Some commentators have stated ‘essential security interest’ as a potentially applicable exception mentioned under Article XIV bis. The WTO recently, for the first time, interpreted the security exceptions in the context of the GATT in Russia – Traffic in Transit. Since all agreements within the WTO framework adopt similar language with respect to the security exceptions clauses, this ruling is persuasive in the context of GATS.

It has often been argued, as it was in this case, that measures brought under the security exceptions are self-judging in nature and cannot be reviewed by a WTO tribunal. This argument was categorically rejected by the Panel in this decision. The Panel, in light of the drafting history of the GATT, concluded that while a member has leeway to determine what it considers as an essential security interest and the measure needed to protect it, the WTO will have to objectively evaluate whether the measures are in accordance with the enumerated requirements. To argue that such measures are beyond the scrutiny of the WTO would undermine the fundamental tenets of this institution, which aims at securing stability and predictability in trade amongst nations. If such an interpretation is supported, any member can pass measures inconsistent with the GATS and circumvent its framework under the garb of securing essential security interests and not be scrutinised for such actions.

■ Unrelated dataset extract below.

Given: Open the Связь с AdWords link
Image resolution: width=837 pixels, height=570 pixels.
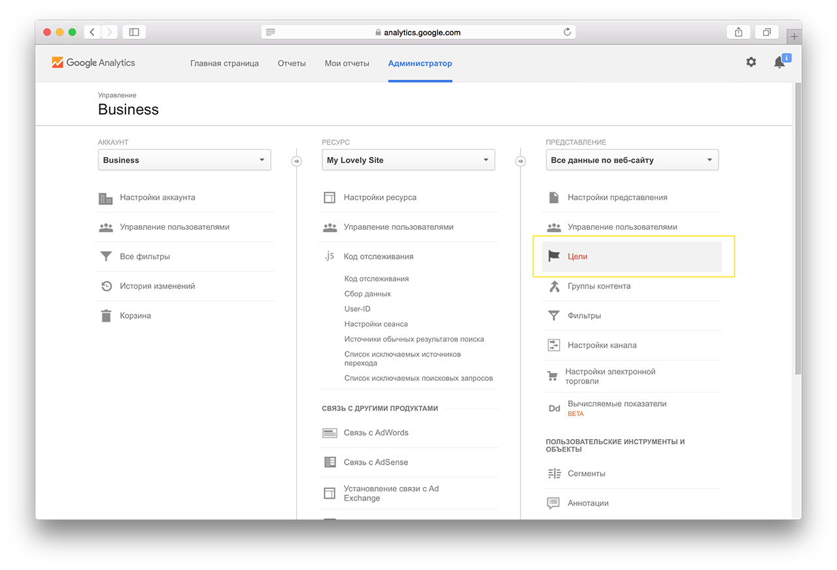Looking at the screenshot, I should pyautogui.click(x=376, y=433).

The enumerated circumstances under Article XIV bis relate to measures on supply of services pertaining to provisioning of military establishments;relating to fissionable and fusionable material; and taken during wartime or other emergencies in international relations. The DSB has to test whether the measure objectively pertains to any of these three situations. Evidently, the measure in question does not pertain to the first two circumstances, and has not been taken during wartime. Hence, the question that requires attention is whether the phrase “other emergencies in international relations” can be used to justify India’s step.

The Panel addressed the scope of this phrase as well in the decision in Russia – Traffic in Transit. It noted that, as per the sentence, and in the context of the provision itself, political or economic differences between members were not sufficient to classify it as an emergency in international relations. Such a conflict, while serious in a political sense, does not fall under the ambit of this phrase. The Panel held that the phrase appears to refer to a situation of armed conflict,latent armed conflict, heightened tension, general instability engulfing or surrounding a state. Therefore, the measure in question, seeking to curb opportunistic FDI, would not fall under the exceptions carved in the GATS.

Conclusion 

Therefore, having stated the caveat that China’s success in such a litigation is entirely dependent on India’s sectoral commitment and not FDI broadly as a concept, India on a prima facie basis has adopted a discriminatory measure under the GATS, the relevant agreement to challenge such a measure. Further, its efficacy is also questionable when one considers the fact that Chinese investors often also invest from offshore companies based in Mauritius or Singapore – India’s biggest sources of FDI. It remains to be seen if the measure causes more harm than gain.